WHAT IS EXPECTED:
Copy each line of the entries that includes the word "Select".

MATERIAL PROVIDED:
[Start of Attachment]

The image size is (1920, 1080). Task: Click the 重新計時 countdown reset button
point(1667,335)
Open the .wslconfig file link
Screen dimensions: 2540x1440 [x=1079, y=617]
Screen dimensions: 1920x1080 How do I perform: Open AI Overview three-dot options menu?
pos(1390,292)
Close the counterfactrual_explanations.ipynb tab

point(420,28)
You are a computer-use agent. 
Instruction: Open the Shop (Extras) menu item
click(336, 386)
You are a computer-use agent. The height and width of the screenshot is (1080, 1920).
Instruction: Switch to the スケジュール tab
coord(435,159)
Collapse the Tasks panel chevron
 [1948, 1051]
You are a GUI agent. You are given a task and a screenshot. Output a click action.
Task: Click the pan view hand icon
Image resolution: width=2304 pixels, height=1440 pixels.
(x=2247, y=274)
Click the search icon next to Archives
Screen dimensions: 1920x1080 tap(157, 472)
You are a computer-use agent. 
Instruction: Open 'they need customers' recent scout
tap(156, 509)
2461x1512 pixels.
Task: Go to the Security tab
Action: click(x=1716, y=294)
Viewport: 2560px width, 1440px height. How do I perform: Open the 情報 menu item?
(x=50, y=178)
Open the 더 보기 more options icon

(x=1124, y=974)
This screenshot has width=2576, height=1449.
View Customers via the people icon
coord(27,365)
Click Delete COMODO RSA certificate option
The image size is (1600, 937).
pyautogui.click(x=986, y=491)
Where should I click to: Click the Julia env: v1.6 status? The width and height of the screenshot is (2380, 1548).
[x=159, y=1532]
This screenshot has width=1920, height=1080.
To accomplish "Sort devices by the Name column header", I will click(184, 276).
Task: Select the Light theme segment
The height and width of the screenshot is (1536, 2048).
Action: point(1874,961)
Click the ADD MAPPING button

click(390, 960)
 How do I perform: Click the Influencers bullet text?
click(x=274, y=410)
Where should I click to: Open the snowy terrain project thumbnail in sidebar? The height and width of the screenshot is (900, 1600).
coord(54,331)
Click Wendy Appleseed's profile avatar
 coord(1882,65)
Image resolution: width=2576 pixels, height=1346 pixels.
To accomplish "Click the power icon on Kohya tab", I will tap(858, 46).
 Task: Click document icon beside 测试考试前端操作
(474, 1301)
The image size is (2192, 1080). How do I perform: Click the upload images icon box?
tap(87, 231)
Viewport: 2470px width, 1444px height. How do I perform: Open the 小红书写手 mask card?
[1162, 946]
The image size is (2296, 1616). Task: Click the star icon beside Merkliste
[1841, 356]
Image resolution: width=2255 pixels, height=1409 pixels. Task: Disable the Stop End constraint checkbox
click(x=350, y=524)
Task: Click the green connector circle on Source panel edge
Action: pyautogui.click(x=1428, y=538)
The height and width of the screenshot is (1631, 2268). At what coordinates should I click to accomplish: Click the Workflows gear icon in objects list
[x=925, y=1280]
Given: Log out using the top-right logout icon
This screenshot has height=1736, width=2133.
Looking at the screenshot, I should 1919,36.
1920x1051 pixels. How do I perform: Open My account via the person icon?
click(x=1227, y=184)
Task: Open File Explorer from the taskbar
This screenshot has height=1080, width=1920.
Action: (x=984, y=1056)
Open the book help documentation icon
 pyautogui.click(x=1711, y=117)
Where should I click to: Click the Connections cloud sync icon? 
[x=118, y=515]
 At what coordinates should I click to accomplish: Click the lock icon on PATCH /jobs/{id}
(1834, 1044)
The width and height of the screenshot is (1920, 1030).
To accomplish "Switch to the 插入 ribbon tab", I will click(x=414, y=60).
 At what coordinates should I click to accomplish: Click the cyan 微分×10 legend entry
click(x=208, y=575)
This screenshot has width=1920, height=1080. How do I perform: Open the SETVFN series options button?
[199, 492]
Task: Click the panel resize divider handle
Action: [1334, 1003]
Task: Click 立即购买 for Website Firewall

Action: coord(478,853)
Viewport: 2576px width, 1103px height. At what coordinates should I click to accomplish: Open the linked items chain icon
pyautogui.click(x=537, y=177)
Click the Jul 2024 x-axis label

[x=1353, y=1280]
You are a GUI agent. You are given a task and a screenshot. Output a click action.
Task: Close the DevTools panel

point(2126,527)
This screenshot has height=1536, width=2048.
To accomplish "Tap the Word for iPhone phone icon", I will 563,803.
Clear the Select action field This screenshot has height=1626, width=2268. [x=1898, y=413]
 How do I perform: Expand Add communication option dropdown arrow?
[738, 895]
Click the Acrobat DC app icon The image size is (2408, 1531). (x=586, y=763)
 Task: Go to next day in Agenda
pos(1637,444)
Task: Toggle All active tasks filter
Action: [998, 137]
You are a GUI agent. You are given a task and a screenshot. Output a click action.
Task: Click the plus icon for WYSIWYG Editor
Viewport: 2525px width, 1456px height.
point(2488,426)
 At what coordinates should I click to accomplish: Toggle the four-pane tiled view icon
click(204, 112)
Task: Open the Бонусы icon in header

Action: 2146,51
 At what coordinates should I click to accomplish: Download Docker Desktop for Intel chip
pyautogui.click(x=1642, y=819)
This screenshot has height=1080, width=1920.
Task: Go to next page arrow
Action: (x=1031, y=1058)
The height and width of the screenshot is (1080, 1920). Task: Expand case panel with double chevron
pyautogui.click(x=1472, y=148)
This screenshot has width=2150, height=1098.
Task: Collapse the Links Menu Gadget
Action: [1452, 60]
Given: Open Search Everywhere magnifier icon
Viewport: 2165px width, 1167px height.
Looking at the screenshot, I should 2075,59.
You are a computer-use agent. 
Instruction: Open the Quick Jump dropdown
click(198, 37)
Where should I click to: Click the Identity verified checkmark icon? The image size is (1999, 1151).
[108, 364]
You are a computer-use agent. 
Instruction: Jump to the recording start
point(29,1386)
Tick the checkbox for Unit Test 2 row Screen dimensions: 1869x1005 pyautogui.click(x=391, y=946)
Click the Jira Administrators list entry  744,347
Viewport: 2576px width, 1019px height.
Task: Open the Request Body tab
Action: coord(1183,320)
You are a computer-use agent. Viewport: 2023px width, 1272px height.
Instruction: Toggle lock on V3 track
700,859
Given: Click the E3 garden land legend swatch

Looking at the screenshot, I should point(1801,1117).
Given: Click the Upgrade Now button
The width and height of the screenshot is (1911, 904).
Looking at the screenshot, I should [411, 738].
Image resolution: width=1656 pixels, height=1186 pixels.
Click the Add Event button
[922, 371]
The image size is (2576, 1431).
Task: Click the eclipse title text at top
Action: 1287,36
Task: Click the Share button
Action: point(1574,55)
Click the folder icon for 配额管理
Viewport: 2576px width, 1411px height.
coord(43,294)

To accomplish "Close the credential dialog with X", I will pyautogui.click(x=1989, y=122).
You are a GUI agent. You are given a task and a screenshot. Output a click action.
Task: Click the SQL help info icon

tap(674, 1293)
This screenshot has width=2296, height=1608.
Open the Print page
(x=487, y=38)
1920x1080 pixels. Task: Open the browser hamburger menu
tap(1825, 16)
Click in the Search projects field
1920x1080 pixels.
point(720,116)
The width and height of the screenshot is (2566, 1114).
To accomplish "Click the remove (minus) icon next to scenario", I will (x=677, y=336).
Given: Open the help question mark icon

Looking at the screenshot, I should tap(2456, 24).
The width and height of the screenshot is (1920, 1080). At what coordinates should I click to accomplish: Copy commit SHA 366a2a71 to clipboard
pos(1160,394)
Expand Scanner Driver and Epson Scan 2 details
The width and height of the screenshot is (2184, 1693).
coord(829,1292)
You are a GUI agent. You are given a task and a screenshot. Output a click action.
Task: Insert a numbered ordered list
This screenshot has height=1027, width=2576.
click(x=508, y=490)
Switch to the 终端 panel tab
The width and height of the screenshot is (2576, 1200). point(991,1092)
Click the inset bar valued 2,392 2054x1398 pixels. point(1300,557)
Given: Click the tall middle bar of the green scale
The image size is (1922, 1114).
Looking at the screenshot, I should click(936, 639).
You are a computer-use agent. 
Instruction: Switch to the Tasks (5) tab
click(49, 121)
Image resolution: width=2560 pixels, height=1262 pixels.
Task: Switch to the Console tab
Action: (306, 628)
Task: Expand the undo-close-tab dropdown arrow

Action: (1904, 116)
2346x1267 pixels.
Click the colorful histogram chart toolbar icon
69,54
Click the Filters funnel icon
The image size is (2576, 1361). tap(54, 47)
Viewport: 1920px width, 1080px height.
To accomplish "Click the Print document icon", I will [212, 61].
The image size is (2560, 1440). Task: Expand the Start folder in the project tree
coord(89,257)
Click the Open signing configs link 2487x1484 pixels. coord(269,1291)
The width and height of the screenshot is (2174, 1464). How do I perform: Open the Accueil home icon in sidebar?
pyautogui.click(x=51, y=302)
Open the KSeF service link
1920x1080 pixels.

[End of Attachment]

REPLY:
Task: Select the Light theme segment
Clear the Select action field This screenshot has height=1626, width=2268. [x=1898, y=413]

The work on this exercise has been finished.